According to another embodiment of the invention, the terminating step and the step of continuing the telecommunication service for the mobile station using the second base transceiver station can occur exclusive of any notification to the mobile station.

BRIEF DESCRIPTION OF THE DRAWINGS

FIG. 1 is a drawing that shows a conventional architecture of a wireless telecommunication system.

FIG. 2 is a block diagram that is useful for understanding a basic architecture of a wideband base transceiver station that includes adaptive antenna processing.

FIG. 3 is a drawing that is useful for understanding the handover process in a wireless telecommunication system.

FIG. 4 is a process flow diagram that is useful for understanding a handover process.

FIGS. 5
a and 5b are drawings that are useful for understanding a burst structure in a GSM base wireless telecommunication system.

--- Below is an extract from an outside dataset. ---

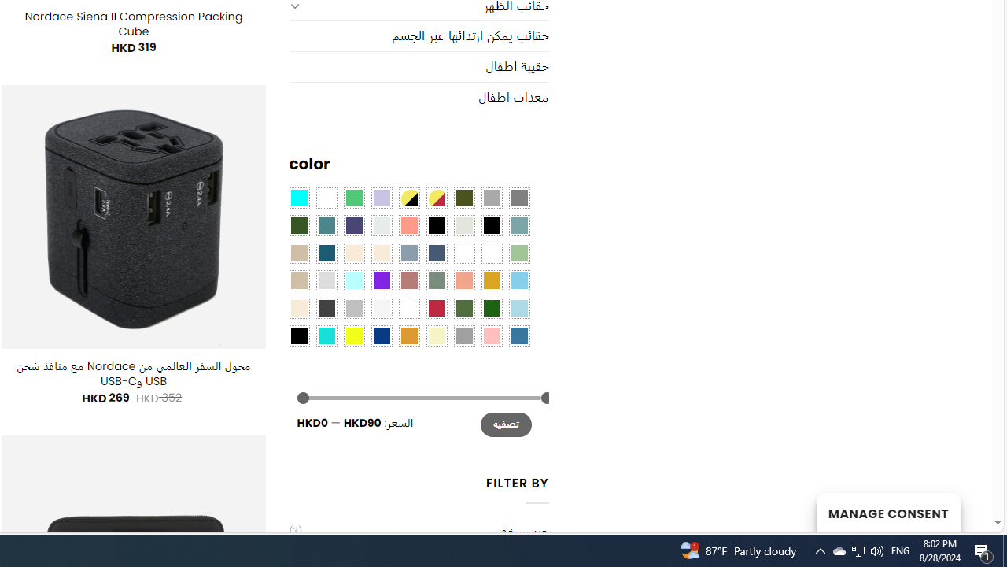 The height and width of the screenshot is (567, 1007). What do you see at coordinates (408, 279) in the screenshot?
I see `'Rose'` at bounding box center [408, 279].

FIG. 6 is a drawing that is useful for understanding an access burst in a GSM based wireless telecommunication system.

FIG. 7 is a flowchart that is useful for understanding a method for avoiding co-channel handovers.

FIG. 8 is a process flow diagram that is useful for understanding a method for performing a co-channel handover.

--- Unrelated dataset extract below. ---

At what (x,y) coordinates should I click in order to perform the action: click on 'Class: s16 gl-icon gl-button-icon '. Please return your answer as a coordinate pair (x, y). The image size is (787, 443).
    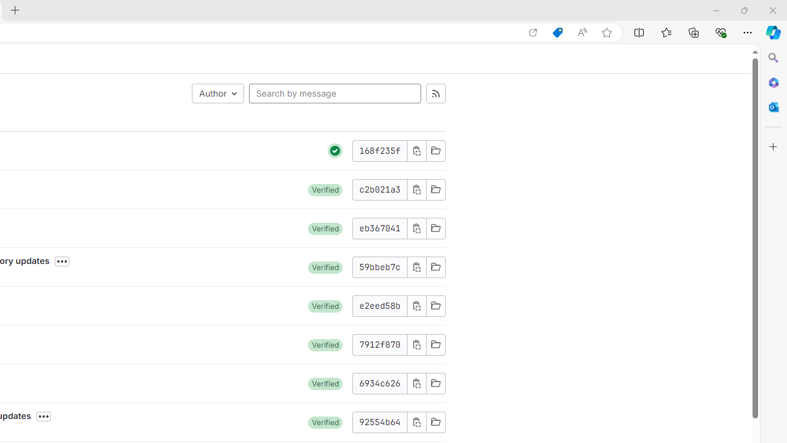
    Looking at the image, I should click on (416, 421).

FIG. 9 is a variation of the method in FIG. 8 that shows a procedure for responding to a handover error scenario.

FIG. 10 is a variation of the method in FIG. 8 that shows a procedure for responding to a second handover error scenario.

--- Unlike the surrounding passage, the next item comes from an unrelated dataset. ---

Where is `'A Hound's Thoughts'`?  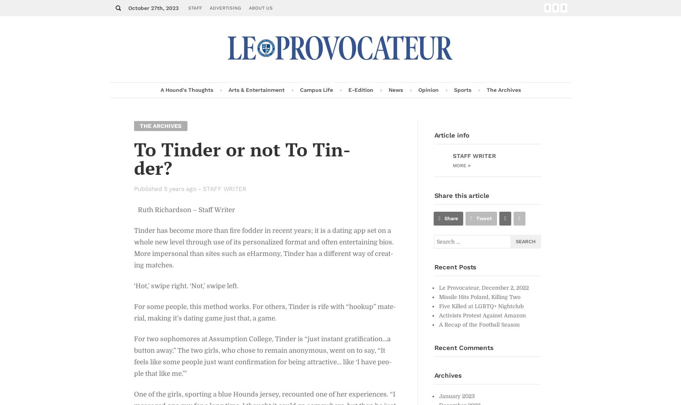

FIG. 11 is a process flow diagram that is useful for understanding an alternative method for performing a co-channel handover.

FIG. 12 is a variation on the method in FIG. 11 that shows a procedure for responding to a handover error scenario.

DETAILED DESCRIPTION OF THE PREFERRED EMBODIMENTS

FIG. 1 shows the architecture of a wireless mobile telecommunication system 100. The architecture shown is for a GSM based system. However, it should be understood that the inventive arrangements are not limited to use in GSM systems. Accordingly, the architecture shown is provided merely by way of example for better understanding the present invention. As shown in FIG. 1, a wireless mobile telecommunication system 100 based on the GSM standard can include a Mobile Station (MS) 102 that includes a Subscriber Identification Module (SIM) and the Mobile Equipment. The system also includes a Base Station Subsystem 104 that controls the radio link with the MS. A Network Subsystem 110 performs switching of calls. The Network Subsystem 110 can switch calls between mobile users, and between mobile users and wired network users. A primary component of the Network Subsystem 110 is the Mobile services Switching Center (MSC) 112. The MSC 112 connects calls within the GSM network and/or acts as a gateway to the Public Switched Telephone Network 114 or other networks.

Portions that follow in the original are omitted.